学校健診の歴史

すべての子どもが学校で、無償で健康診断を受けられる「学校健診」は、100年以上の歴史のある、わが国独特の制度で、国際学会の場では、多くの国の人達が関心を示すようです。今回は、皆さんと一緒に学校健診の歴史を振り返ってみたいと思います。

健診制度は、1888年 (明治21年)に、一部の学校のみで、体操の効果判定を目的とした「活力検査」が実施されたのが始まりとされています。その内容は、体力テストに近く、身長, 胸囲の他に、握力, 肺活量などが測定されました。その後、1898年に学校医が配置され、1900年より、全国の公立小学校で行われるようになりました。内容も、体力検査的な項目が廃止され身体測定値と疾病の有無等を評価する「学校身体検査」へと変わりました。当時は、とにかく体格の大きな子どもを選択的に抽出するという単純な考えに基づき、児童・生徒を強健・中等,・薄弱や甲・乙・丙に区分するなど、体格判定が重視されていました。

*データ一覧:*
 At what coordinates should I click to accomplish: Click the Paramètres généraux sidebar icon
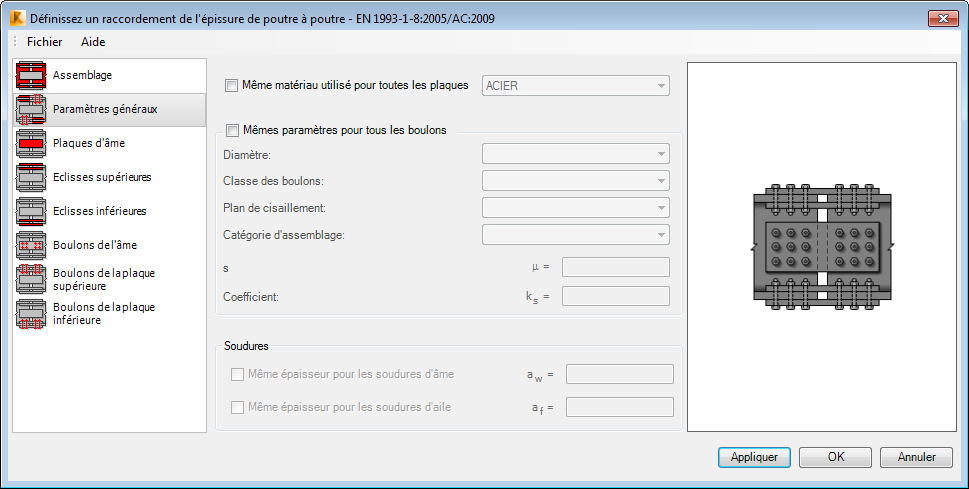click(x=31, y=109)
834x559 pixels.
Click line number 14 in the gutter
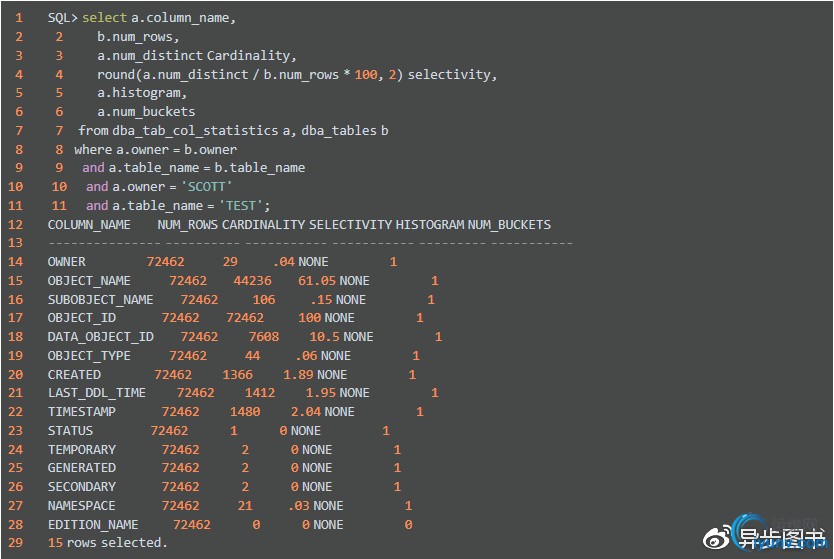[18, 262]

*作業項目 1:*
学校健診の歴史を述べた文書抜粋から、「その後、1898年に学校医が配置され、1900年より、全国の公立小学校で行われるようになりました。」を英語に訳せ。
*作業項目 2:*
文書抜粋について、次の問いに答えよ。
(a) 学校健診は何年以上の歴史があるとされているか。
(b) 1888年に一部の学校で実施された検査は何と呼ばれたか。
(c) 学校医が配置されたのは何年か。
本文だけを根拠にして答えること。

*解答欄 1:*
After that, school physicians were assigned in 1898, and from 1900 the examinations came to be carried out at public elementary schools nationwide.

*解答欄 2:*
(a) 100年以上
(b) 活力検査
(c) 1898年